2. the question is what kde is like to be in near future???... j don't realy want to start next little kde/gnome war cose its useless so please remeber its my humble opinion...

gnome is as simple as its possible thats ok... and kde always was as complex as possible with a lot of options... thats great to... and it still should be!!!

usability in DE itself is one thing but don't forget about apps!!! e.g. kde kontact (alot smb business is switching to kde/kontact/kolab/openoffice and care less about DE )...

people use to ask why kde is not so clear in its design like e.g. mac os x is (somebody may not like it but everybody must admit that its build with a vision)? kde will never be so solid... because of nature of open source community driven projects... where developers are free to do what they like and users may interact with them... no big boss like jobs ;)...

its time to realize that in mass market project (with corporate usage ambitions) like KDE "usability" is nothing else than providing as much features/options as possible with out breaking others...

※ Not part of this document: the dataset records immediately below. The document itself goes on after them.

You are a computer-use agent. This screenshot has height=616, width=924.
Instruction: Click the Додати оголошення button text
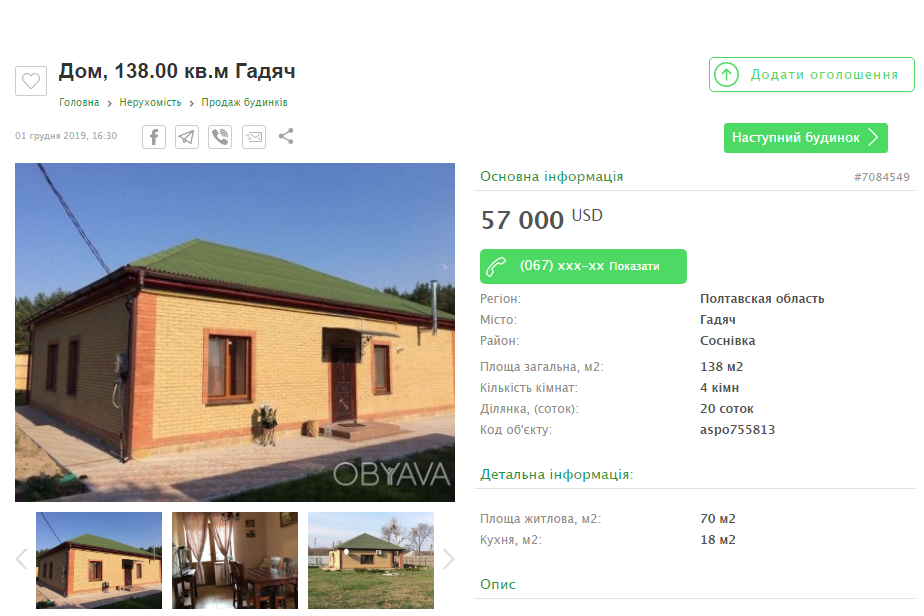pos(824,75)
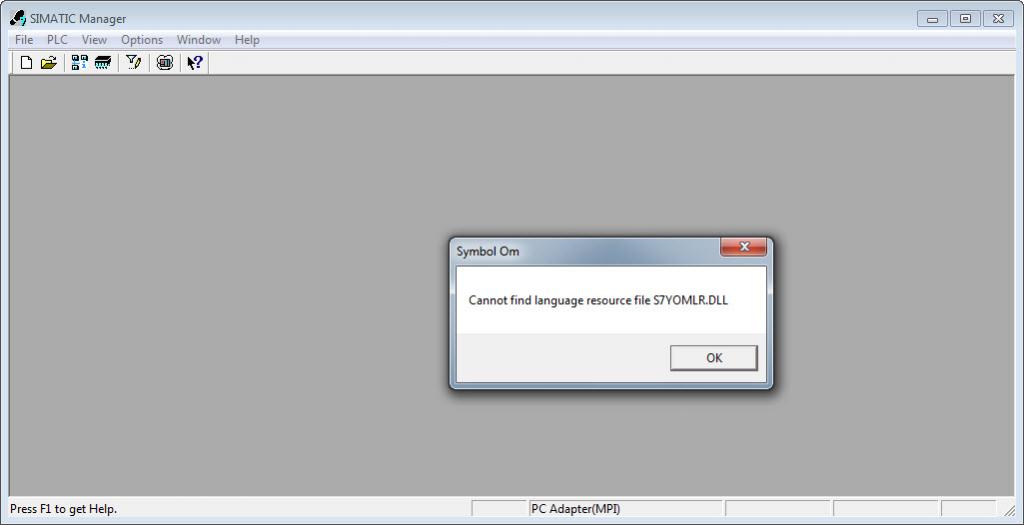1024x525 pixels.
Task: Show Accessible Nodes with the network icon
Action: (80, 63)
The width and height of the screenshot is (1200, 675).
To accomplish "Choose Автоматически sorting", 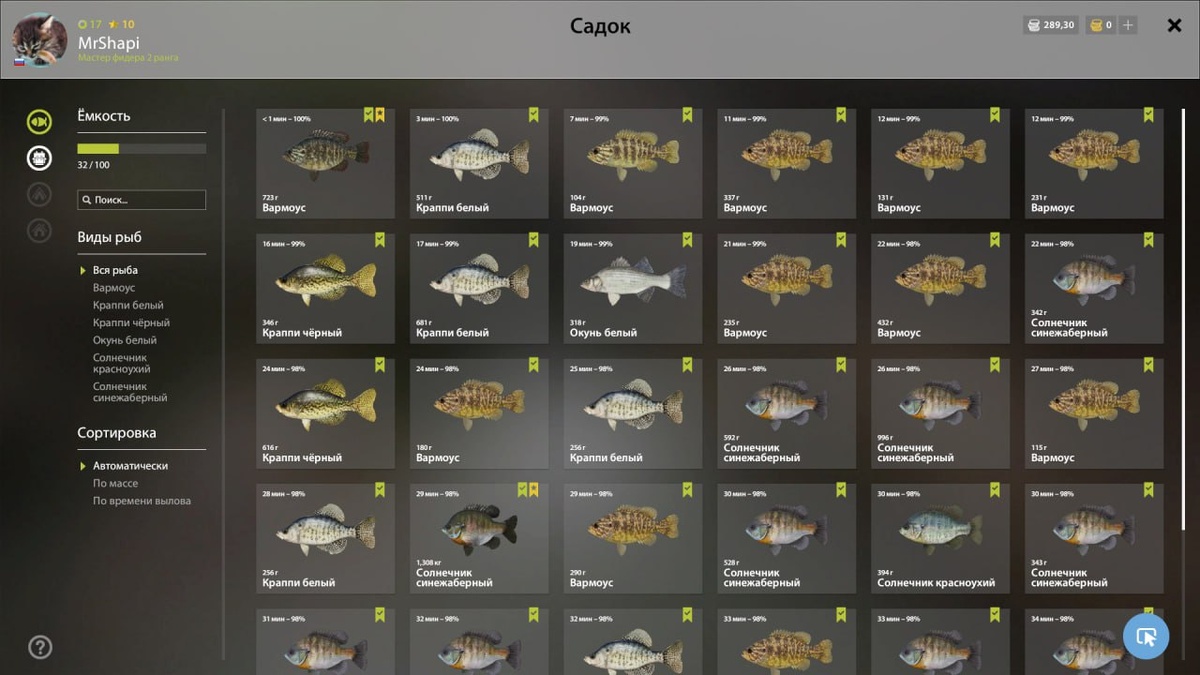I will click(130, 466).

I would like to thing about kde as an industry tool for users who like to learn or small/medium it companies which provide services for smb business which gives an opportunity for deep customization...

kde developer shouldn't bother so much about those who are crying that something is not simple!!! because it drives project to resource waisting!!!! eg. I don't understand need of dolphin!!! what is wrong with konqueror file management functions?